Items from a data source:
########################################

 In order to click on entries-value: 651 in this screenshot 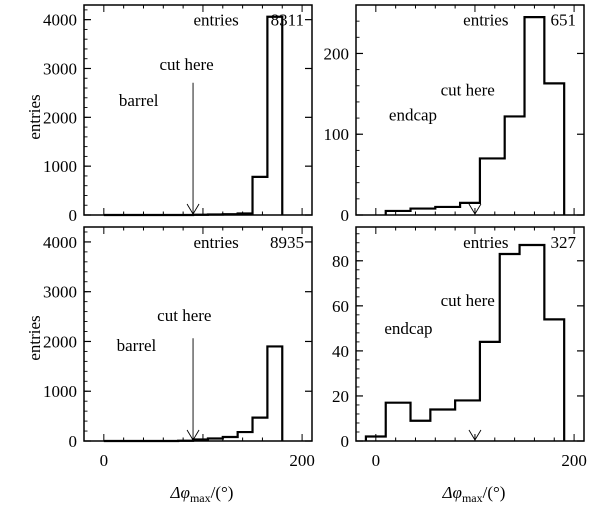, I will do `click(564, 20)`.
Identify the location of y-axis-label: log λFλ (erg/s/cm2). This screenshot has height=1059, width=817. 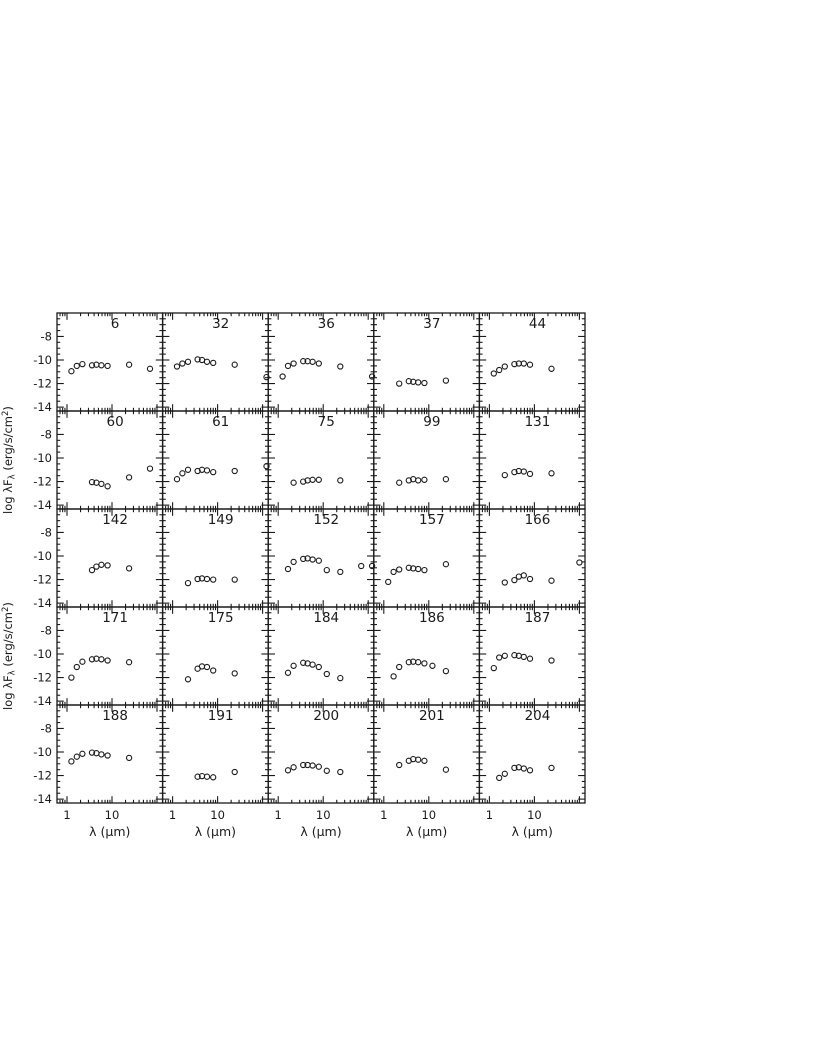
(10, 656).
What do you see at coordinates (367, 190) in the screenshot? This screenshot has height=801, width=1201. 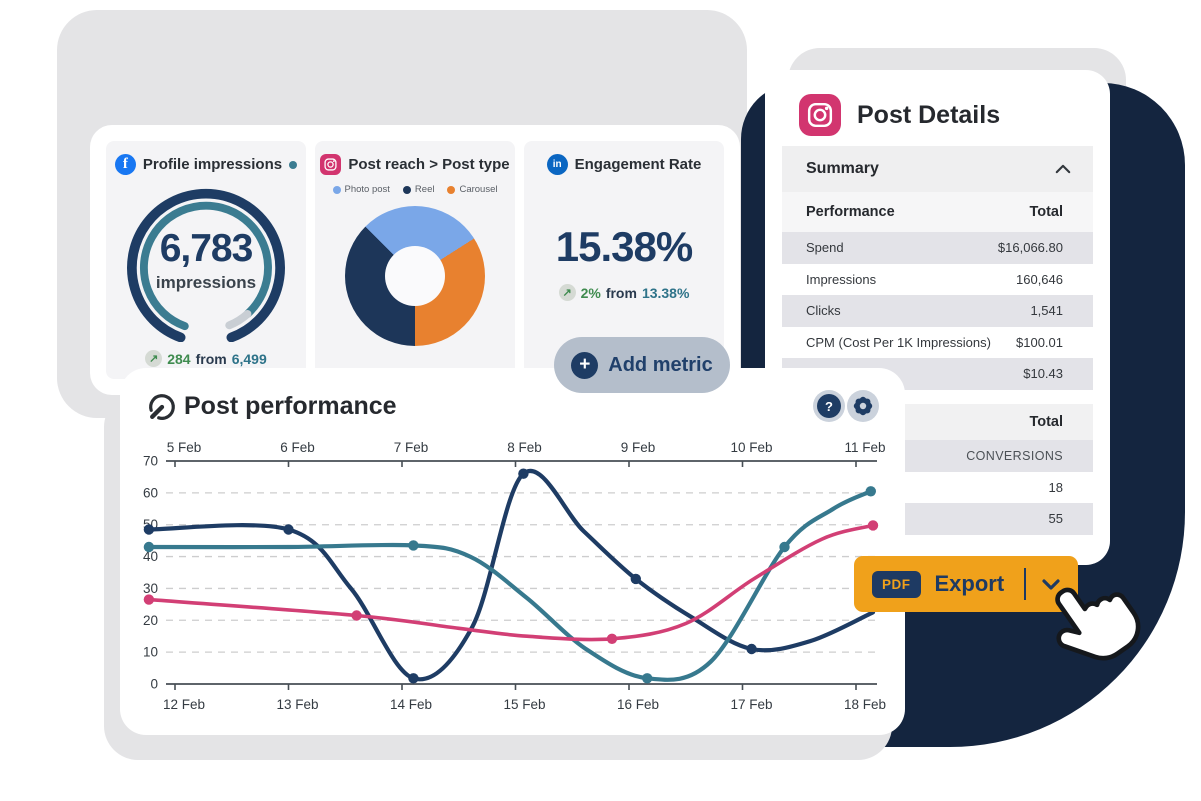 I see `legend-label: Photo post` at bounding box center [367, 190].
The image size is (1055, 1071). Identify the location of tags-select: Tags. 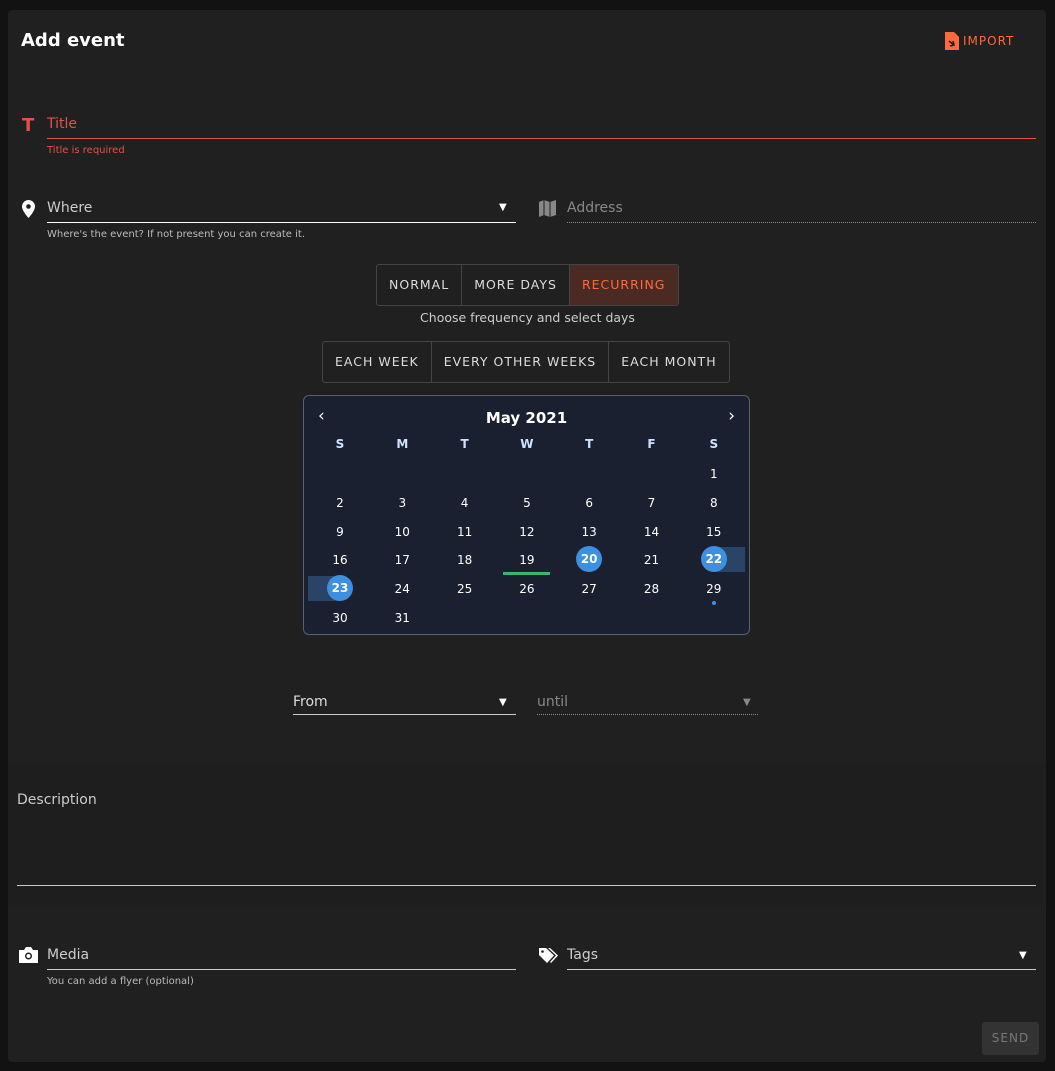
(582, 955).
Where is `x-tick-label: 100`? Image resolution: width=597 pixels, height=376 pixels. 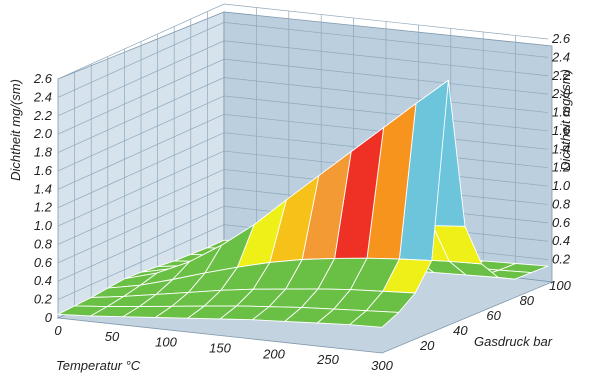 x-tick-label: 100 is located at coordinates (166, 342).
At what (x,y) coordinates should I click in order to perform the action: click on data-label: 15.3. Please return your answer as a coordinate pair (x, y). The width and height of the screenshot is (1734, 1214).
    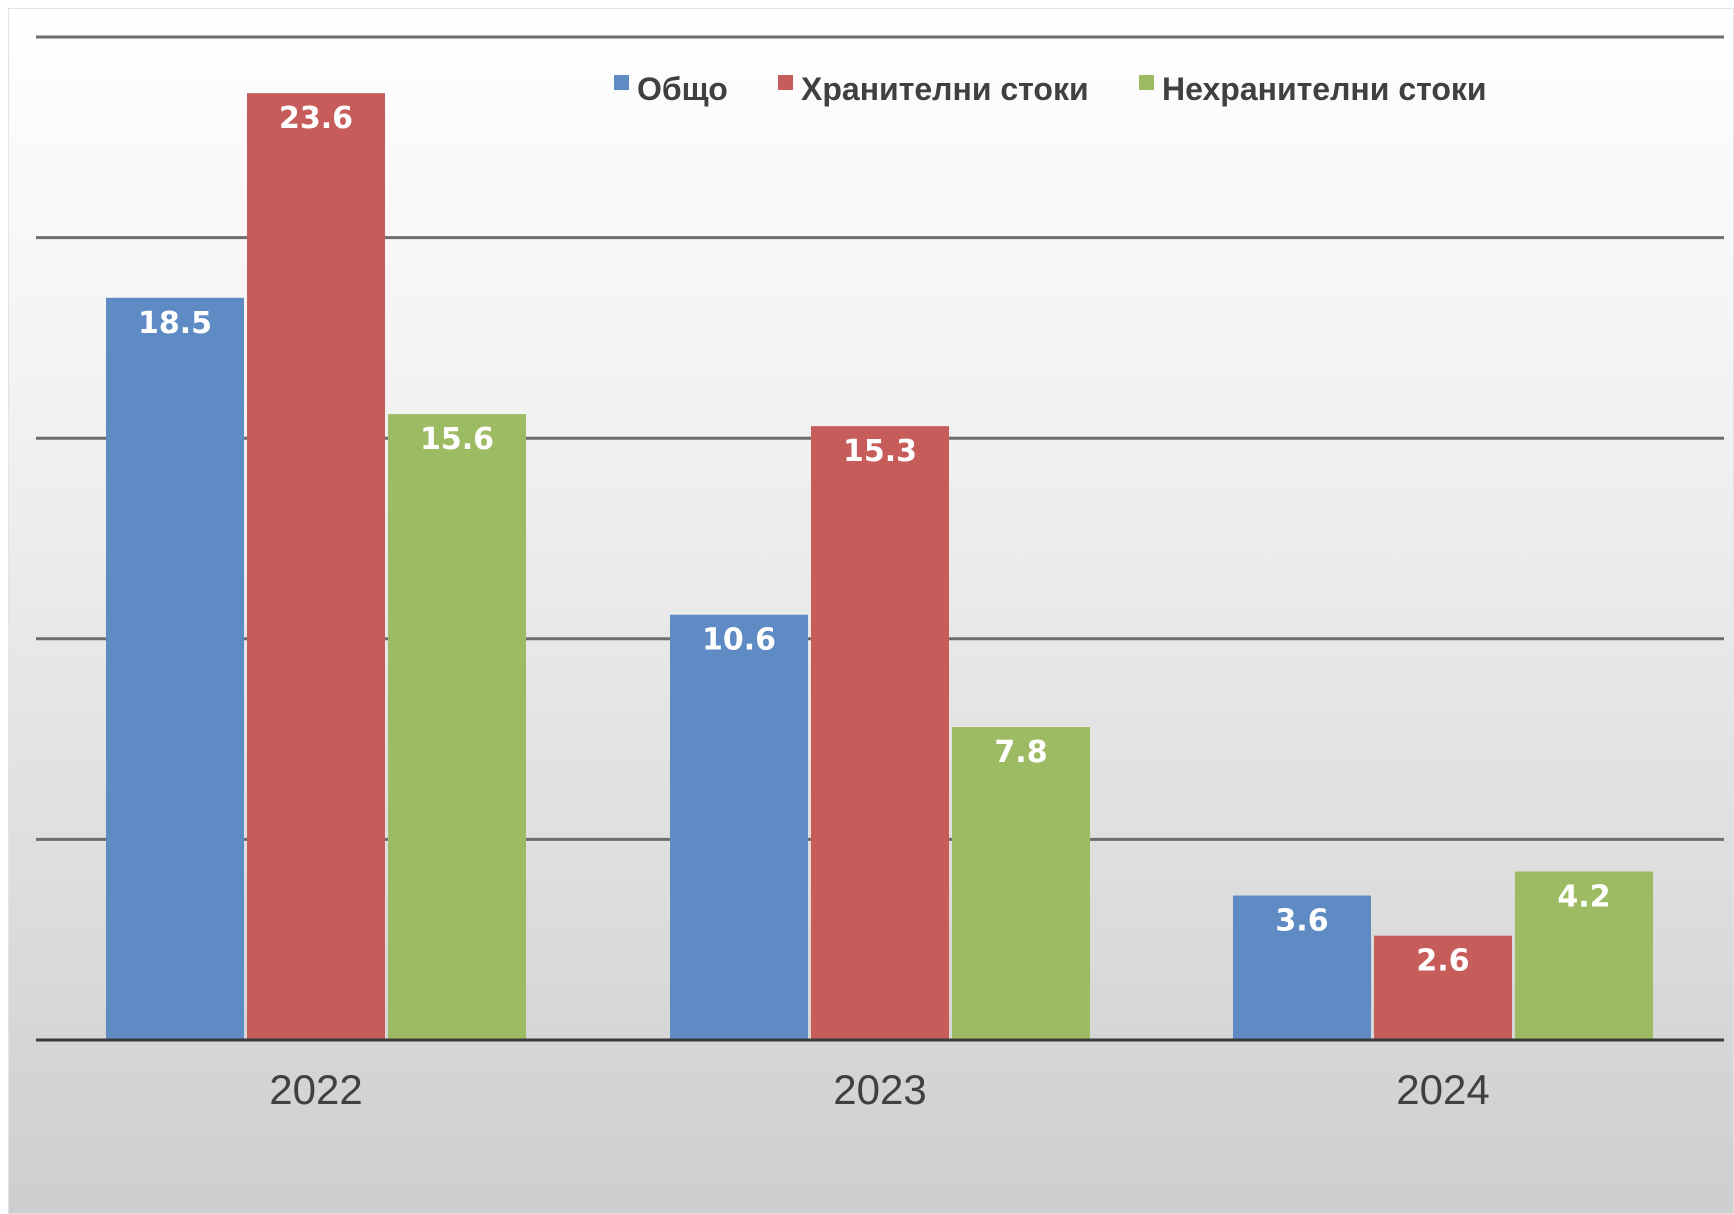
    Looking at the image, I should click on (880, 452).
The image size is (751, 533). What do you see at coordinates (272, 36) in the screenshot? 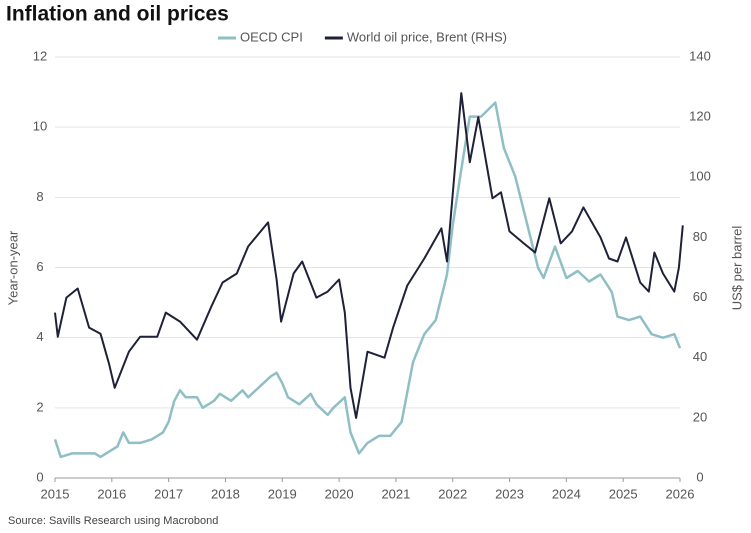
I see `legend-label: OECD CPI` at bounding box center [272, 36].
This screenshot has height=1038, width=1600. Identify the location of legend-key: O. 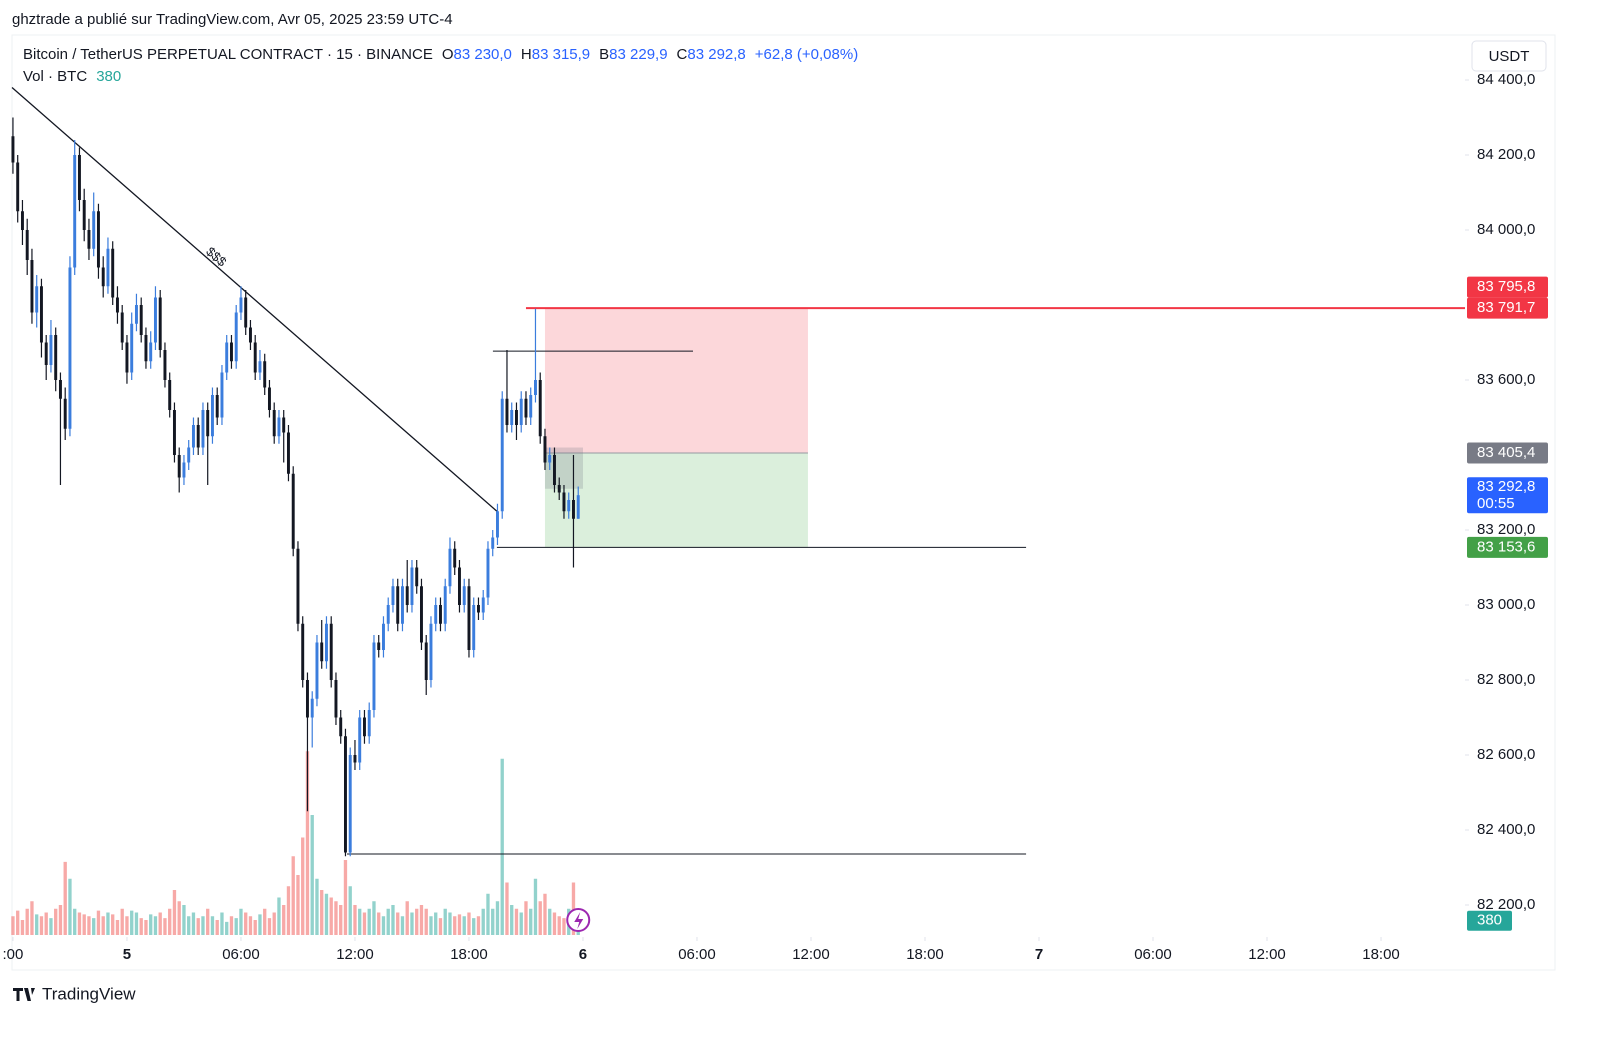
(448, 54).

########################################

Render the data as a Markdown table with the columns "Row" and "Data line," starting at the line that contains "This screenshot has height=1038, width=1600." and ending at the last line of the data. Skip blank lines, and leave out the pictures.

| Row | Data line |
|---|---|
| 1 | This screenshot has height=1038, width=1600. Identify the location of legend-key: O.  |
| 2 | (448, 54). |